Cytochrome c-type heme lyase is an enzyme that in humans is encoded by the HCCS gene on chromosome X.

== Structure ==
The HCCS gene is located on the Xp22 region of chromosome X and encodes a protein that is ~30 kDa in size. The HCCS protein is localized to the inner mitochondrial membrane and is expressed in multiple tissue including prominently in the cardiovascular system and the central nervous system.

== Function ==

The HCCS protein functions as a lyase to covalently attach the heme group to the apoprotein of cytochrome c on the inner mitochondrial membrane of the mitochondrion. The heme group is required for cytochrome c to transport electrons from complex III to complex IV of the electron transport chain during respiration.
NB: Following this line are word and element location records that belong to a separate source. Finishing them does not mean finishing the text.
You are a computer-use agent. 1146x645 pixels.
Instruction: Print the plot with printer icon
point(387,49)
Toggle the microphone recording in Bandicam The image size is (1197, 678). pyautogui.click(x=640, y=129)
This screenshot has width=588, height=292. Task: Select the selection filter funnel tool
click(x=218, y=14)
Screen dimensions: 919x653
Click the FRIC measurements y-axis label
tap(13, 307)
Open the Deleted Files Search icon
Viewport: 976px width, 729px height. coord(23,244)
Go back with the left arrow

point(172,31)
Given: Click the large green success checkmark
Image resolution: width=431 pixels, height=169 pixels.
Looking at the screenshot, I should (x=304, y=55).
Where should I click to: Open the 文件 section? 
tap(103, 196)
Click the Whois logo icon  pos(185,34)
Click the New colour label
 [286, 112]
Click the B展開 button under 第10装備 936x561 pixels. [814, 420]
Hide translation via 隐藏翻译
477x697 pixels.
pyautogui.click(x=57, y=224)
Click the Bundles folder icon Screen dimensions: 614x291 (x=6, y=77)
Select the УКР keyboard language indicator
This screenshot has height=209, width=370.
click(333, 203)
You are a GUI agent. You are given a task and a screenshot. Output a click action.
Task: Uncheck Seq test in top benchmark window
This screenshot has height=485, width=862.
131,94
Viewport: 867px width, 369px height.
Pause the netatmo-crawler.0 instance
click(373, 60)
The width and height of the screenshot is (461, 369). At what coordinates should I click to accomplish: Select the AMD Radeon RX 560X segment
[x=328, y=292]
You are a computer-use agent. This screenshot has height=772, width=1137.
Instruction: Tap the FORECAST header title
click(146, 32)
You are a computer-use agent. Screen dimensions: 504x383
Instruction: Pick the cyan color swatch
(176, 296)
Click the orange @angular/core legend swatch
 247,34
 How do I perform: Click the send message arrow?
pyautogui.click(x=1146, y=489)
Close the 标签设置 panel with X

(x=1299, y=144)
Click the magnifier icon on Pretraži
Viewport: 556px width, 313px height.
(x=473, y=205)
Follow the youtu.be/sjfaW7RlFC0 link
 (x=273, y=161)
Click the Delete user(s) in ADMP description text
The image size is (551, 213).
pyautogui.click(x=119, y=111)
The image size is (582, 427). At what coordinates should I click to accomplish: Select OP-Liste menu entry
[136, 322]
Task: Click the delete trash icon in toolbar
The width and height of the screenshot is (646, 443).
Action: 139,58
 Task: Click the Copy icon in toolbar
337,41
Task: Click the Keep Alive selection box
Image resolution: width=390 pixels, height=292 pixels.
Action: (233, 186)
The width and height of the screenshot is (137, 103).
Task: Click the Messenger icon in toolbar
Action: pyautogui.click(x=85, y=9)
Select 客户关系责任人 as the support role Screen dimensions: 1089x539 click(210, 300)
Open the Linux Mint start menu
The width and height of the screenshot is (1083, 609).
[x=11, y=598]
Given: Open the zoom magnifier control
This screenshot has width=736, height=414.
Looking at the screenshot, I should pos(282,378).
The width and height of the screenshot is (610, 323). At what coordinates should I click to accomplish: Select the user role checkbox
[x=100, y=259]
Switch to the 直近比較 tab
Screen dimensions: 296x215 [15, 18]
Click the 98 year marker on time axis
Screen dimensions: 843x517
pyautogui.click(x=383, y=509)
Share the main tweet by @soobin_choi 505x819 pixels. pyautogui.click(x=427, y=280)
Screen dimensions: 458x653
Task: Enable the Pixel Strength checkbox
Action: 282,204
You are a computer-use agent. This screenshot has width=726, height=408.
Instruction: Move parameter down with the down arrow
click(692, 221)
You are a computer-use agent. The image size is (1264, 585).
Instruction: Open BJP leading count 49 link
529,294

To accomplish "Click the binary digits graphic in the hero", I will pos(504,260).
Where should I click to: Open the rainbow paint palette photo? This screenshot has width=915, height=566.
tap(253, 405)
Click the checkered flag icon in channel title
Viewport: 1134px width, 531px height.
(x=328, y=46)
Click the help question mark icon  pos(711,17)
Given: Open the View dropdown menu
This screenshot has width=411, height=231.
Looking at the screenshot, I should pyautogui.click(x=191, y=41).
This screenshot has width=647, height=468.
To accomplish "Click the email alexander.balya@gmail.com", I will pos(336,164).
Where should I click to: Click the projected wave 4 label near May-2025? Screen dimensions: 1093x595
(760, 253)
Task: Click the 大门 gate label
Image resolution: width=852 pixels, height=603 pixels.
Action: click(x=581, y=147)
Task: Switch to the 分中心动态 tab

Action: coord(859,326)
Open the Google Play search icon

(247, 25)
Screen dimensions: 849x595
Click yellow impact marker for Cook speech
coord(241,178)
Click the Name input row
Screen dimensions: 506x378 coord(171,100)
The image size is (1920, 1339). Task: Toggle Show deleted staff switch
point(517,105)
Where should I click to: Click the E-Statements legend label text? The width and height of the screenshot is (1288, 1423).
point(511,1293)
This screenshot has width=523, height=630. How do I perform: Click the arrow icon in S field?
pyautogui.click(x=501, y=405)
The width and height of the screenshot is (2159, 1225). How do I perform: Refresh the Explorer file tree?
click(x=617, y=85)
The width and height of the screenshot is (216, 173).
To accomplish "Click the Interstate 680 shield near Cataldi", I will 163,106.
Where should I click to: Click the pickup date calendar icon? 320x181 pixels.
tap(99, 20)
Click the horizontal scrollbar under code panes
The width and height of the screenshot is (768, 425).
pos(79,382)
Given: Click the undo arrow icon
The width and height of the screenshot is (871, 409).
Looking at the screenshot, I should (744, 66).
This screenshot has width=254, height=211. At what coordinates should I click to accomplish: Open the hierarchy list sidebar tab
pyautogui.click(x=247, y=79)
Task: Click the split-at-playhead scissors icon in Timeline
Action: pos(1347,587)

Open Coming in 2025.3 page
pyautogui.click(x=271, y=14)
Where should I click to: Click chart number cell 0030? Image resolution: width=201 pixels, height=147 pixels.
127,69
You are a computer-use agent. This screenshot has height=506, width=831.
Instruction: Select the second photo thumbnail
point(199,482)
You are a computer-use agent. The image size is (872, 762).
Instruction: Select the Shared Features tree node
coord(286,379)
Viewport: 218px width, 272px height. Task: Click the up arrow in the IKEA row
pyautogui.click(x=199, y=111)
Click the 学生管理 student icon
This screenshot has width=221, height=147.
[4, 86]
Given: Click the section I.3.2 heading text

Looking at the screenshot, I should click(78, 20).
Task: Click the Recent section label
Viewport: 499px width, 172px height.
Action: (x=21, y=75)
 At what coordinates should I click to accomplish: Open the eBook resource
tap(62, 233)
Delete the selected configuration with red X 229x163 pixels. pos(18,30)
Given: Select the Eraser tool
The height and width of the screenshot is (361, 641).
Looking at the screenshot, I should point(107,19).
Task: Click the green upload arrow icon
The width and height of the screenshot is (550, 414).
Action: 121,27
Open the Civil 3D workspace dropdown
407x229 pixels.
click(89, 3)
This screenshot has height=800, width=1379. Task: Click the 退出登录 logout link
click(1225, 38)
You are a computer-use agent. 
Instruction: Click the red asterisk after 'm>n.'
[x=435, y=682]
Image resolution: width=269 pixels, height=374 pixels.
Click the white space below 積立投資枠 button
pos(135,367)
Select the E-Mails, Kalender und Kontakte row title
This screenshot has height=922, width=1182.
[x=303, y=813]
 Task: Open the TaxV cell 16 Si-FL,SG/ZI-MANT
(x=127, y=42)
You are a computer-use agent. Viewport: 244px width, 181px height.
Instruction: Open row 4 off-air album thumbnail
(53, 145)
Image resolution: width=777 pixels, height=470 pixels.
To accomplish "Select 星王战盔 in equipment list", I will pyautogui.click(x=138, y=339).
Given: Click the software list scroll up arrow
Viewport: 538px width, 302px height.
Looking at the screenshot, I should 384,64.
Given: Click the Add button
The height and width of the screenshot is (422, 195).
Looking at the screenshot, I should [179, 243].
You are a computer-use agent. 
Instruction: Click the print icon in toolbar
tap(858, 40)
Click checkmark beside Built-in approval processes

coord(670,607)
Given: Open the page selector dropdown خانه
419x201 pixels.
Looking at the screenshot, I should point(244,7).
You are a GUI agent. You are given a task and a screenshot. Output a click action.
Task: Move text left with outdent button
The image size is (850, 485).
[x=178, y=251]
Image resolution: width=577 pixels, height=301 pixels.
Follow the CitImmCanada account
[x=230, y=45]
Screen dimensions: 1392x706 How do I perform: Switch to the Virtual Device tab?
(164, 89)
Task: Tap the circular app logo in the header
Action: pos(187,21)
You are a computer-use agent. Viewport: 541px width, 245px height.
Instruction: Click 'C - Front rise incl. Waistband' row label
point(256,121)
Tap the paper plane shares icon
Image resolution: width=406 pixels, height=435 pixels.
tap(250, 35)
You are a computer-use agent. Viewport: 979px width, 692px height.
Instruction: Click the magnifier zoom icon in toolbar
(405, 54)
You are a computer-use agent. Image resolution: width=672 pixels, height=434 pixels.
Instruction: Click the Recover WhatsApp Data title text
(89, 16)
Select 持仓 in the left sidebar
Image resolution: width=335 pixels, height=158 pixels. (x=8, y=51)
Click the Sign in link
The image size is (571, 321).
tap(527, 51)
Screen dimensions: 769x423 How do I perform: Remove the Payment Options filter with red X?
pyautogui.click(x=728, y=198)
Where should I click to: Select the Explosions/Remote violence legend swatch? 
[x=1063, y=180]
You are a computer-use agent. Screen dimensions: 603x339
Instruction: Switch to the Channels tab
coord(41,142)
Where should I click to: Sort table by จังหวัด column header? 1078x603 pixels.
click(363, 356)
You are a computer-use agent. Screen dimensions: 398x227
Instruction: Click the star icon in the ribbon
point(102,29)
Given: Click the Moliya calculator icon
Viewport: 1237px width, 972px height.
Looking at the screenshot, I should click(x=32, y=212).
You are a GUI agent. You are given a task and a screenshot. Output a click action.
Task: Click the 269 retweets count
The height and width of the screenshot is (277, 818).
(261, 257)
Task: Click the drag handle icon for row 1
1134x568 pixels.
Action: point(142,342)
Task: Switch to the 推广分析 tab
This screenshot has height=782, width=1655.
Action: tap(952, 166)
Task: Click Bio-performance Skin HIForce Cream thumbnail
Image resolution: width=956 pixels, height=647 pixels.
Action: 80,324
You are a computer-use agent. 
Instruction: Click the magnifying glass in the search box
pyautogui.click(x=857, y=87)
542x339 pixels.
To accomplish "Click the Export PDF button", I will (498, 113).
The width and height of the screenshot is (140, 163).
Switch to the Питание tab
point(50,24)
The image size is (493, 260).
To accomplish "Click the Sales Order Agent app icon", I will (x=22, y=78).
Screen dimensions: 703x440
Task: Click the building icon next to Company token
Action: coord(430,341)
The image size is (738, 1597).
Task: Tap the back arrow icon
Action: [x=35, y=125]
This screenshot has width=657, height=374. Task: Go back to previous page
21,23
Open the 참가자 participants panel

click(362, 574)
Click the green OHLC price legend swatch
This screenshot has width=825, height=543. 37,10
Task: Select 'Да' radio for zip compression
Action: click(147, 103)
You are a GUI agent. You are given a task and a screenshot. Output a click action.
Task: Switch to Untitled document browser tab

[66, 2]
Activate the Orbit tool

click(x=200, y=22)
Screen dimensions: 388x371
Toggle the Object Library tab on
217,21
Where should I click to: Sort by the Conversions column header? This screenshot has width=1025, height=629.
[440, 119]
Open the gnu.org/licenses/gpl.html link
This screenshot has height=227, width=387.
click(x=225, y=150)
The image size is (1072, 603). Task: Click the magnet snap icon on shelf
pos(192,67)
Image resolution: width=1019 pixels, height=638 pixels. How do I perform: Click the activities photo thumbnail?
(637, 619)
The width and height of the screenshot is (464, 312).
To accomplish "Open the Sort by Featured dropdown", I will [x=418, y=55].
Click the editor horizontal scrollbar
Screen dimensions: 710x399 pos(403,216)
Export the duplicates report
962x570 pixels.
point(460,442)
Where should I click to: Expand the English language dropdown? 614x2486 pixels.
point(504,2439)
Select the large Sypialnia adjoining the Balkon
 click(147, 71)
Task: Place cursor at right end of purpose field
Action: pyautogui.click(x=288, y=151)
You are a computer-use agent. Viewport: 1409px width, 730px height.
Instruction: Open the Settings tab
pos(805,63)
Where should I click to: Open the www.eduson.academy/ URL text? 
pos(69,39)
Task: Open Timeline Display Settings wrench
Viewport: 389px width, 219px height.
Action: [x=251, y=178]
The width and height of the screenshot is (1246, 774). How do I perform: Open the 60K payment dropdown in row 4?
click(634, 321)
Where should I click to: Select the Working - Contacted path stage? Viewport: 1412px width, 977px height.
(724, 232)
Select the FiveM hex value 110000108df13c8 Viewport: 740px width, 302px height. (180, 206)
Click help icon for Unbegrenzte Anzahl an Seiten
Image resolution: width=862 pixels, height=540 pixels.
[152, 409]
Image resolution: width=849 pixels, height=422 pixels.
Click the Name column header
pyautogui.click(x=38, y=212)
Heme attachment to cytochrome c takes place in the intermembrane space and requires conserved heme-interacting residues on HCCS on one of the two heme-binding domains on HCCS, including His154. The HCCS protein may function to regulate mitochondrial lipid and total mitochondrial mass in response to mitochondrial dysfunctions.

==Clinical significance==

Mutations in the HCCS gene cause microphthalmia with linear skin defects (MLS) syndrome, also known as MIDAS syndrome, microphthalmia, syndromic 7 (MCOPS7), or microphthalmia, dermal aplasia, and sclerocornea. MLS is a rare X-linked dominant male-lethal disease characterized by unilateral or bilateral microphthalmia and linear skin defects in affected females, and in utero lethality for affected males.